U.S. equity futures moved slightly higher Tuesday night following a modest decline in the regular trading session, as investors assessed softer retail sales figures and looked ahead to a series of postponed U.S. economic reports due later in the week.
By 20:11 ET (01:11 GMT), S&P 500 futures rose 0.2% to 6,978.25, Nasdaq 100 futures advanced 0.3% to 25,291.75, and Dow Jones futures added 0.2% to 50,385.0.
Wall Street declined ahead of the upcoming jobs report, while the Dow posted a fresh record closing high.
During Tuesday’s regular session, the S&P 500 declined 0.3% and the Nasdaq Composite dropped 0.6%, pressured by losses in technology and other growth-oriented stocks.

In contrast, the Dow Jones Industrial Average managed a slight advance, closing above the 50,000 mark at a new record high for the third consecutive session.
Earlier, investors reacted to U.S. retail sales figures showing flat monthly consumer spending, missing expectations.
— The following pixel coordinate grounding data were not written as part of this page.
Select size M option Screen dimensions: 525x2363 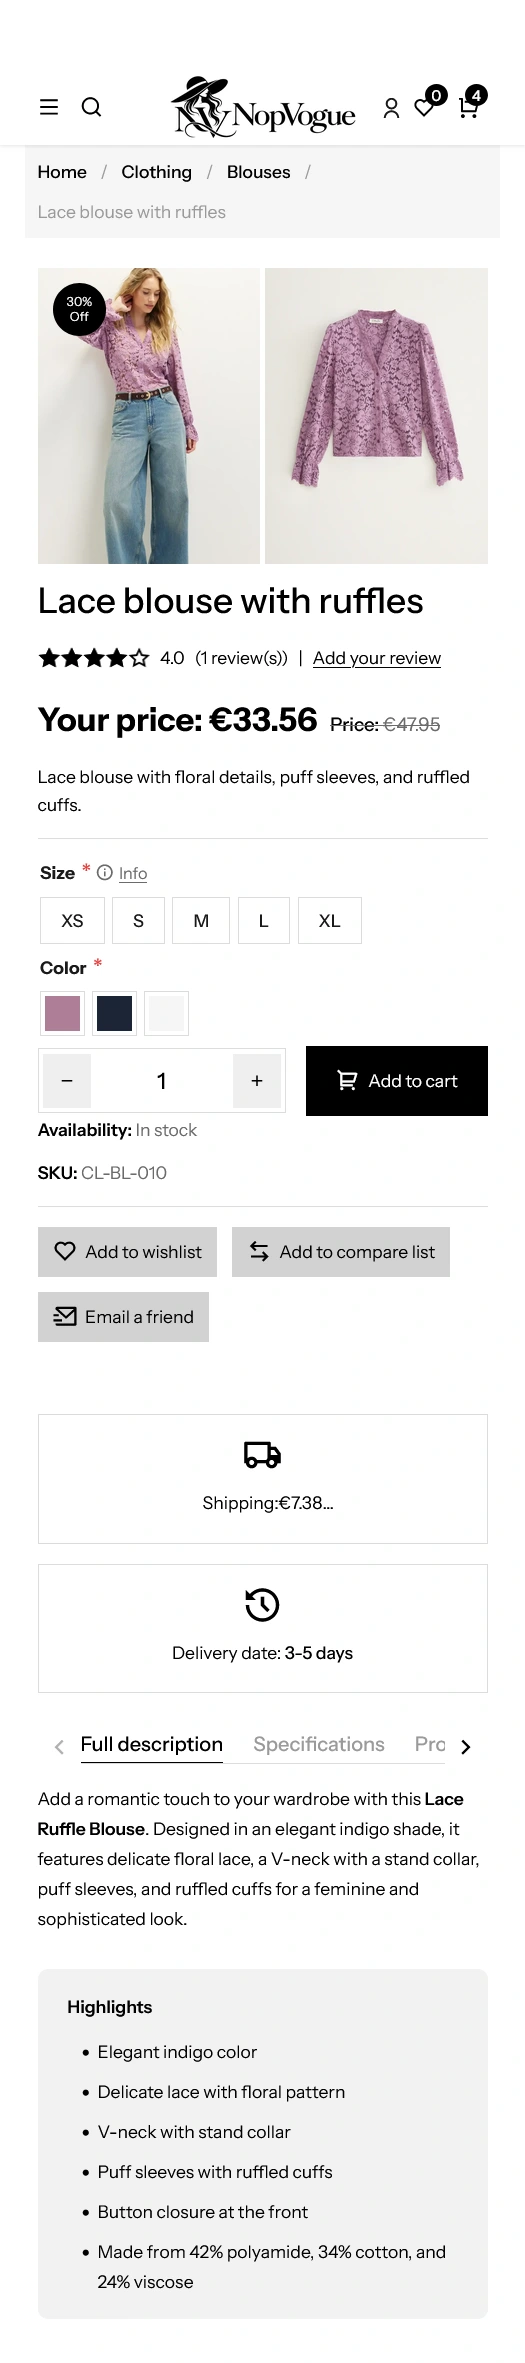click(201, 921)
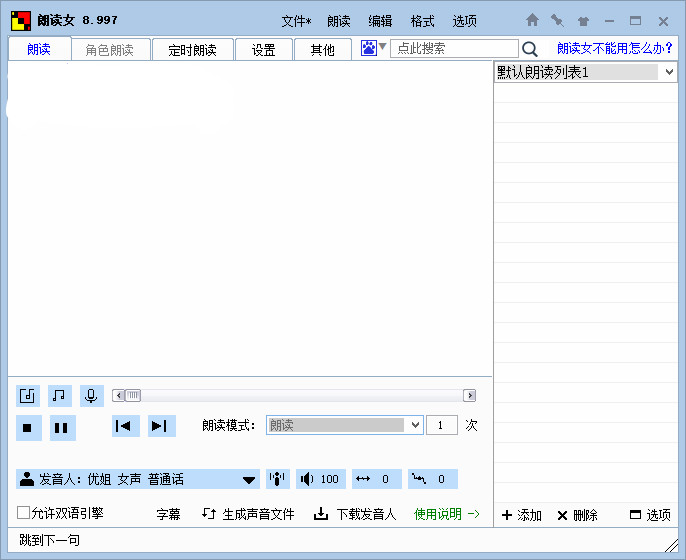Click the microphone recording icon

tap(92, 396)
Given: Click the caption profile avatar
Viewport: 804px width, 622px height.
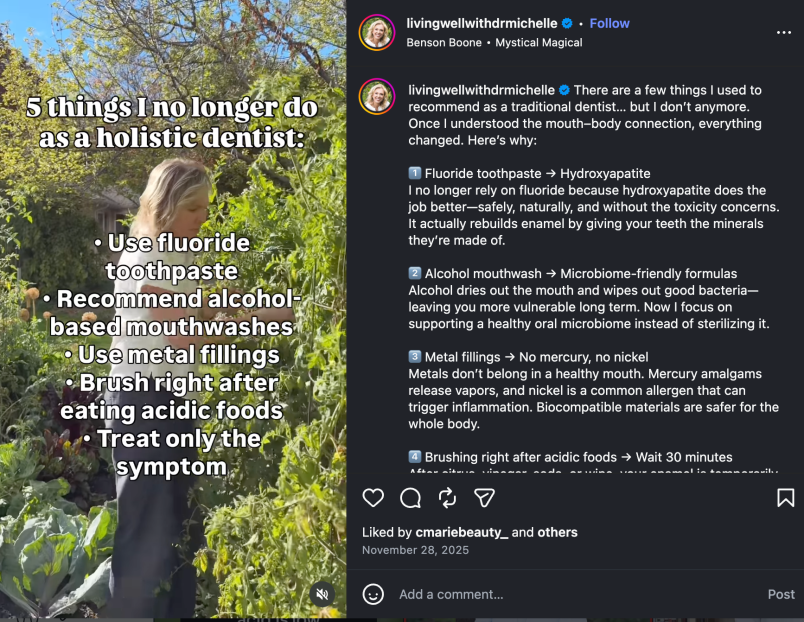Looking at the screenshot, I should coord(377,97).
The softer data fueled worries that elevated borrowing costs may be starting to curb household demand, despite broader signs of economic resilience. This strengthened expectations that the Federal Reserve could move toward rate cuts later this year if growth continues to ease.
Attention now shifts to the delayed monthly employment report, set for release Wednesday following the recent government shutdown. The data will offer the first detailed snapshot of labor market conditions in weeks, as policymakers monitor for indications of cooling.
Markets are also awaiting the postponed U.S. consumer price index report on Friday, which could play a pivotal role in shaping near-term market sentiment.
Robinhood and Lyft slide in after-hours trading.
In company-specific developments, Robinhood Markets (NASDAQ: HOOD) fell 7.5% in after-hours trading after posting earnings that came in below expectations, as weaker-than-anticipated revenue and user figures pressured the stock.
Shares of Lyft (NASDAQ: LYFT) plunged more than 17% in extended trading after the ride-hailing firm reported results that missed forecasts, further weighing on consumer-focused tech stocks.
Meanwhile, Ford Motor Company (NYSE: F) delivered quarterly earnings that fell short of Wall Street estimates, citing costs related to its electric vehicle operations and ongoing supply chain challenges. Despite the miss, the automaker projected improved earnings in 2026. Ford shares rose 0.5% in after-hours trading.